Last July, I went to Berlin for archival research. My goal was to find primary sources that would tell me something about the everyday practice of criminal interrogations in late-nineteenth- and early-twentieth-century Berlin. Unfortunately, most case files of criminal trials – the most direct access to interrogation records, which I have often relied on in my previous research – have been destroyed. However, there are some files that remain. On the initiative of the famous criminal commissioner Ernst Gennat (“the Buddha of Criminalists”), the Berlin police retained copies of some criminal interrogations for educational purposes. Moreover, the Ministry of Justice kept files on cases of interest, with correspondence, summaries of the proceedings and press clippings. These files are kept at the Landesarchiv and the Geheimes Staatsarchiv, respectively. In both cases, these records mostly concern the 1920s and 1930s – the era of Weimar Berlin.

The Ministry of Justice files were less interesting for my purposes. They contain an occasional reference to whether suspects confessed or did not confess; they contain occasional complaints about a violent interrogation. Overall, however, they remain too general to get a sense of what interrogation were like. In that sense, the police files are much more interesting. We get to read the immediate transcriptions and summaries as they were written down during or immediately after the interrogation. They stand much closer to everyday practice.

I’m currently reading through the many photographs I made of a series of case. Already, some differences with the interrogations I studied in early nineteenth-century Frankfurt are becoming clear. The most obvious one, but perhaps less banal than it may seem: the advent of the typewriter. Nineteenth-century interrogation records were written by hand by a (male) court clerk. This was a lengthy process that slowed down interrogations incredibly, as after each response, the interrogator dictated it, slowly, to the clerk.

A Stenotypistin in 1937. Bundesarchiv, Bild 183-C03606 (via Wikimedia Commons).

The Berlin police had done away with such practices by the 1920s.
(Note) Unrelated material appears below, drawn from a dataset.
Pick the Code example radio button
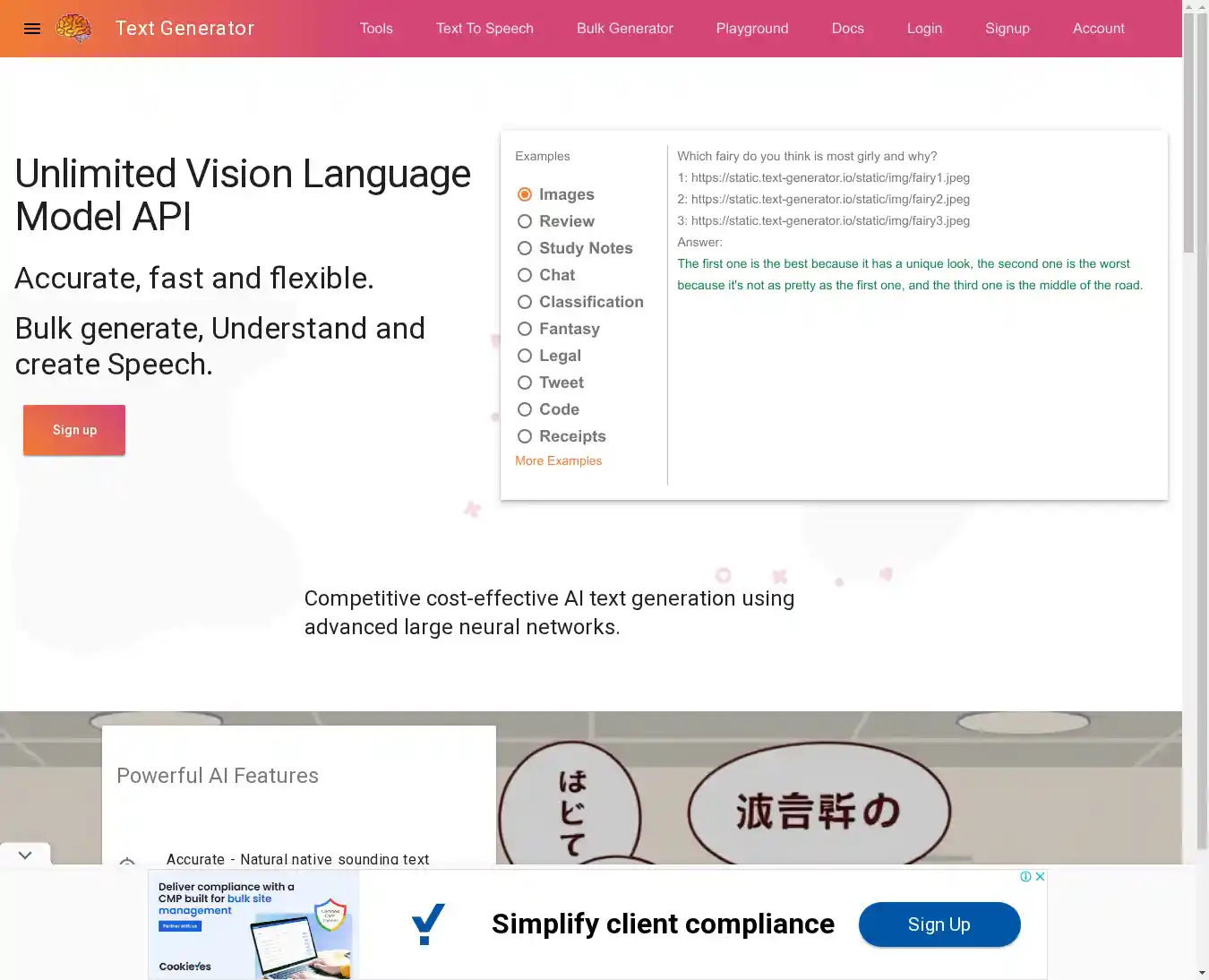The height and width of the screenshot is (980, 1209). click(x=525, y=409)
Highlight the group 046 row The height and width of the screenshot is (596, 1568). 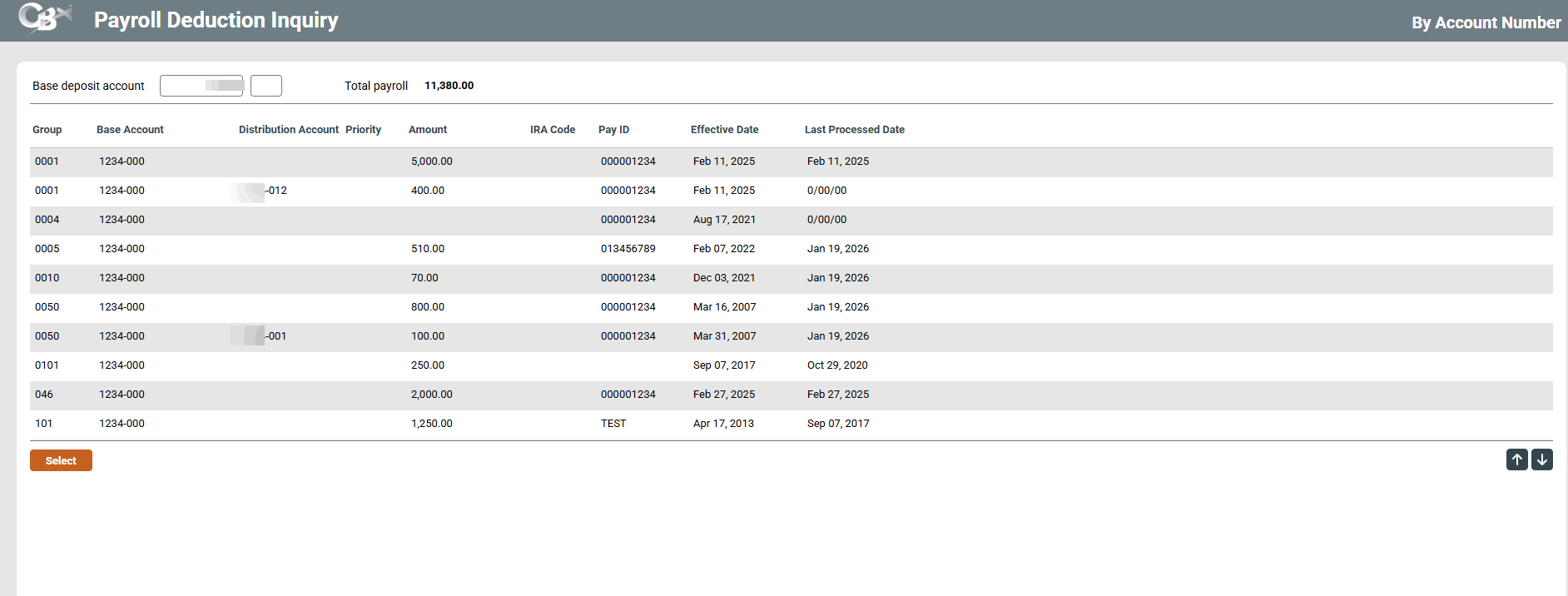click(x=44, y=395)
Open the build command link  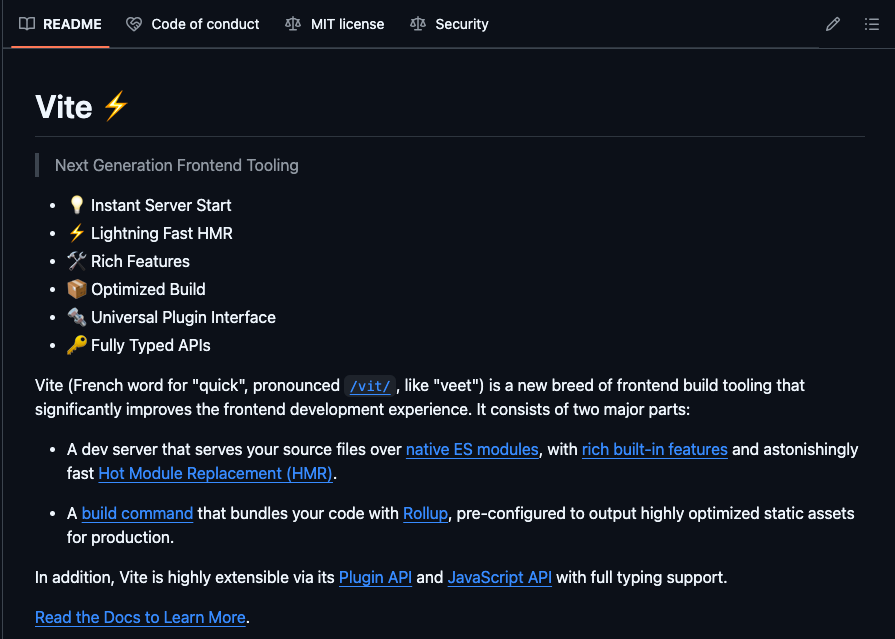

In some cases, interrogating police officers summarized the results of an interrogation themselves, on the typewriter, as a single narrative by the person who was interrogated, without the questions. In other cases, a ‘Stenotypistin’ recorded the interrogations in real-time. Or rather, in most cases: recorded more quickly what the interrogator dictated, questions and answers. Only some educated suspects “dictated into the machine” themselves.

Whatever the case, the dynamics of the interrogation changed. Interrogations now often took place in large police offices, where multiple people could be interrogated at the same time, amid a “clacking of typewriters”. Also new: women took part in the interrogation, not only as suspects like before, but also a typists and, especially in cases involving children, as interrogating police officers.

While the narrativized reports wash away the tensions and misunderstandings of practice, much as earlier interrogation records had done, the stenotype records do not. We encounter misunderstandings and unfinished sentences. We get closer to the messiness of what interrogations must have been like at the time. At the same time, the messiness of the recording decreases. There are still errors and corrections, of course, missing pages and repeated words. But the days of illegible words and terrible handwritings are over. That, certainly, is a relief for the historian. But it also made interrogation records more useable for investigators and judges. The days when the clerk himself had to read aloud to the judges what he had written down were over. Judges and investigators could easily skim through the records themselves. They could even be directly used, apparently, for educational purposes. With the coming of the typewriter, the interrogation record gained a new epistemological status.